Adam: Gotcha. Yeah. I'm curious to explore how specifically ABM does fit into your go-to-market practice. But I wanna lean into an obvious point, that I think kind of or question that I believe irks you when it's ever asked.

I wanna start there. One of the things that you mentioned in other interviews is, is ABM for everybody. And it seems like it's obviously it is, right? Like this is not an either or. This is a foundational go-to-market strategy, right? Absolutely. Anything you want to add there?

Corrina: Yeah, I finally expressed in an interview, like my frustration of the question being asked of me, and it's now becoming like a topic that I've seen popped up on LinkedIn. Yeah, this is what people are missing. It's not a piece of technology, it's not just a campaign. It is a full-fledged go-to-market strategy about how we are going to approach the market to win business and to maintain business.

And that's why I also tell people that you don't need to. A lot of people, when somebody says, Hey, we wanna do ABM, go research, go out there, they go to the top five big vendors. And I tell them, I'm like, they're not there to inform your strategy. They're there to deploy ads or whatever other element of their program they can do.

They're not there to inform your strategy. So you can do ABM in Google Sheets. You can do ABM just out of like a LinkedIn ad campaign. You can do an in-person event like that can be part of an ABM tactic in your programs. So ABM absolutely is for everybody, and it's all about how are you going to market me?

That's really what it is. And when you silo it, right, when you silo ABM into a vacuum in marketing and you don't get clear buy-in and buy-off from sales and product and the C-suite, then you are going to likely fail because they don't understand fundamentally what it means. There was another great post, it was talking about, Hey, your CEO asks you like, how many MQs came in this quarter? Like, you need to reframe the questions for these people that don't understand your discipline.

So that you're framing it in a sense that it's a business problem. Yes, I hear you. CEO, you want a certain number of volume to show the board, to show that you're having success, to show that it's gonna lead to this conversion, et cetera, et cetera. But there are so many layers to unpack, right, to get to that end result.

And if ABM is exactly the same way, there are so many things we have to do to earn the trust, understand the buying group, build the buying group, go through the security process, make sure we've got those raving fans. Like there is just so much to unpack. And if we limit our conversations with the people that ultimately can hire or fire us to just acronyms and not explain to them how they're actually like business problems you're solving, then we're really risking the integrity of our discipline.

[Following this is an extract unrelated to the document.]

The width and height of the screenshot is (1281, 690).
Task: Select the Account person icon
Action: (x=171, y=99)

Adam: Totally, beautifully said. I think going back to the technology aspect of it, there was a line that's floating around that I really love, and it's a tool, or sorry, a fool with a tool is still a fool.

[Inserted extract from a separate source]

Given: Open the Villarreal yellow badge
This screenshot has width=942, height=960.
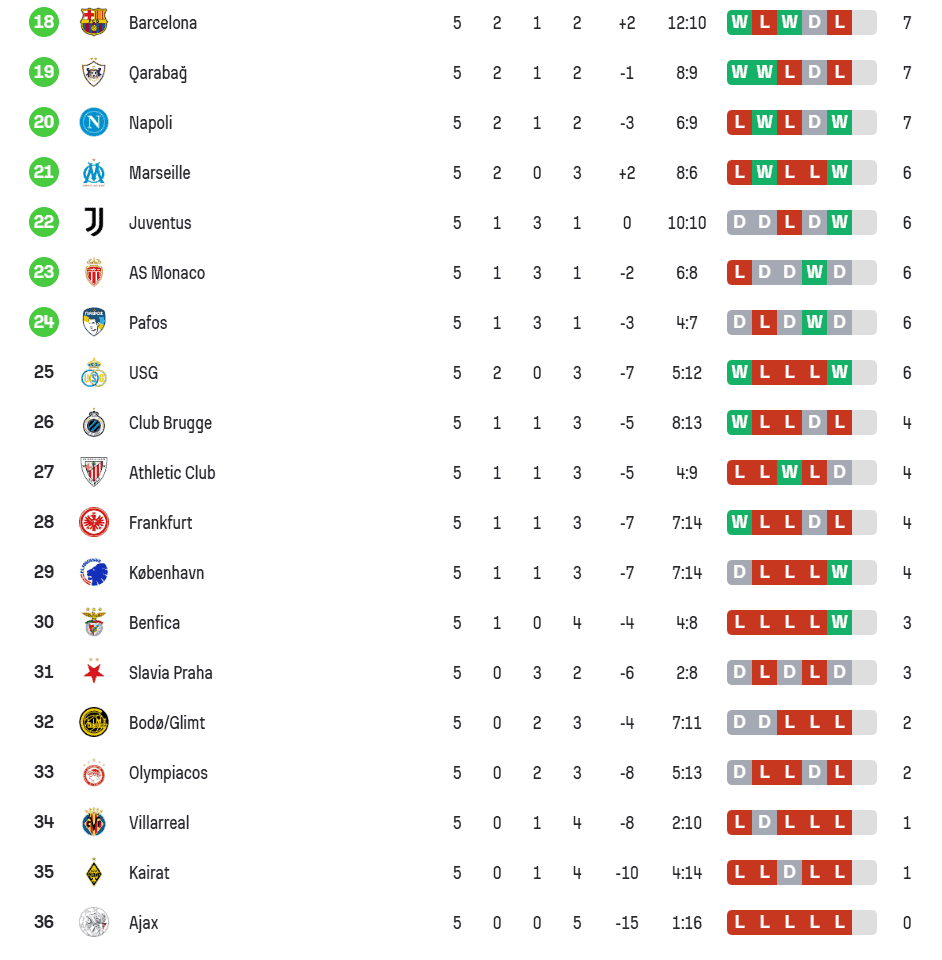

Right. You see, you need Absolutely. You need the strategy behind it. So one of the things that I want to get your input on, and it kind of highlights the transition from ABM to abx, right? ABM, ABM, whatever you wanna call it. It's a full funnel. It's a full journey experience, right?

Acquisition, activation, retention, evangelism, what have you. How do you work with the other go-to-market teams? Because to me it seems like it's easy to step on toes, whether it's working with the marketing team, the sales team, the customer success team.

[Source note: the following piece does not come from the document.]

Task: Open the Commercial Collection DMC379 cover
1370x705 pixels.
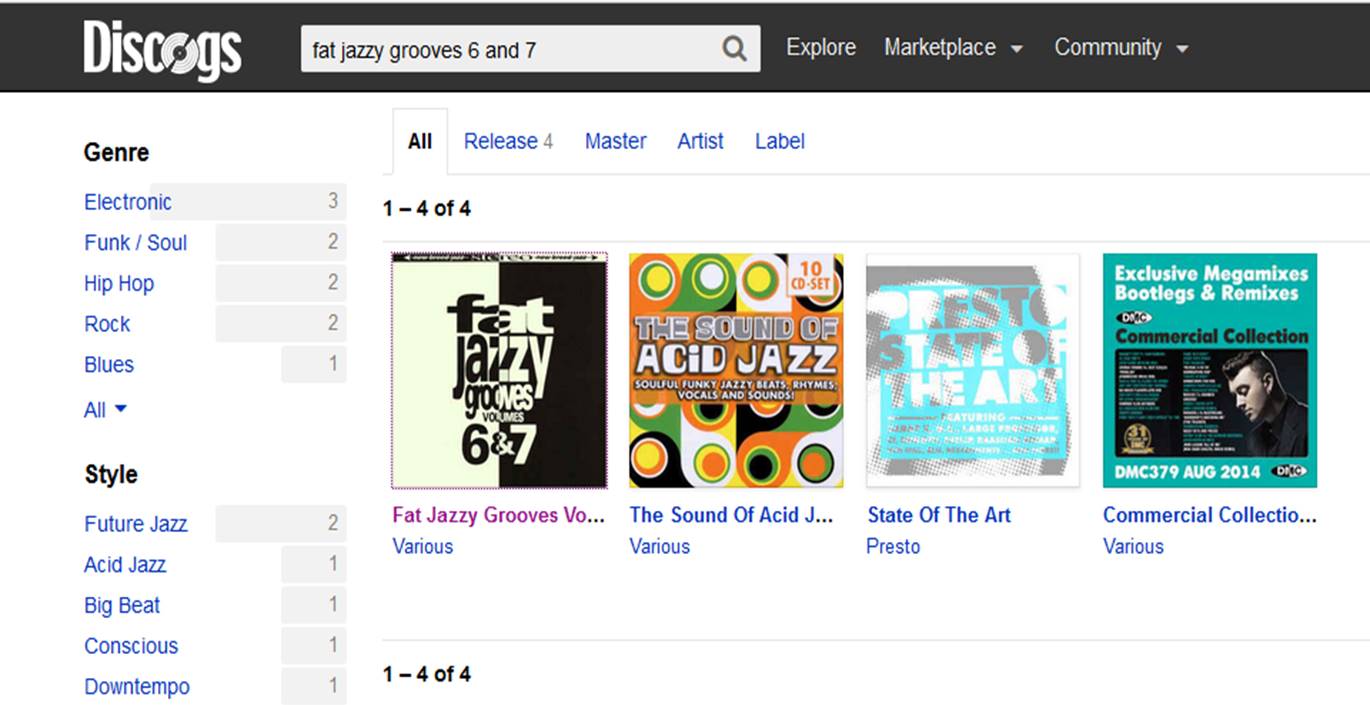Action: point(1209,371)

The way that you explain it sounds like you are an advisor to these groups, or they feed you with information that then you run with to, to kind of, I guess, land and expand, if you will. I'm just seeing a lot of overlap between departments. I'm curious how you navigate that.

Corrina: Yeah. It's funny you asked me that too because I had somebody from the leadership team.

He took notice of a newsletter I send out every month to the entire enterprise unit here at Gong, and it's just three things. It's what's new, what's working, and what's next. And I've been doing it since I started Gong. And he was like, this is amazing. Where do you source this? I'm like, From everybody.

Like I have to be involved in every department to know how my outbound team is performing, to know how my inbound team is performing, to know how my client success teams are performing with these accounts to really get a true understanding of where the customer is at in their journey so that I can continue to advocate for them.

So what's very important to me about any organization that I step into is that there are clear business goals and objectives and who aligns to what. And ABM is very well suited to be like a spiderweb across all of those different goals. And so what I try to do, and this is a very simplistic answer and maybe not gonna satisfy you, but in my whole career, if I've ever wanted to get something done for me, I've had to know what's in it for them.

So what are their goals, what are their KPIs, what are their metrics? And then how can I get my ask by aligning it to what they have to get done too. So it's a very science-like way to interact with other people. And that's typically what gets me through the doors. There's a lot I do that could be seen as stepping on another's toes.

But the art of it is that hey, we, I'll give you an example. Win loss survey calls are some of my most favorite things to do. And I always make sure, I've always made sure in my career that the buying group doesn't meet me or any marketers. Once you're a customer, you meet us.

Period. Like, from when you want to talk to us, you're aware of who we are. You're creating stickiness, right? And there's, and marketers are all about building relationships. So I've run, I run those calls right at past companies. I have a here at Gong. It's a very simple call. Like what was this process like for you? What ultimately made you want to choose our solution? And what's funny is that's so much more powerful for sales than a long four-page ROI case study. Like that's what sales needs to get deals over the line, the simplicity of it all. Like what problem did you have and why was it that this company or this solution, why was it them that made you be like, yep, sold? And too often I think in other departments, like customer marketing, that's probably the one that I could step on the most, right? Because I'm entering the journey way before them. I already know who these people are. I've already had them on events. I've already had them give testimonials.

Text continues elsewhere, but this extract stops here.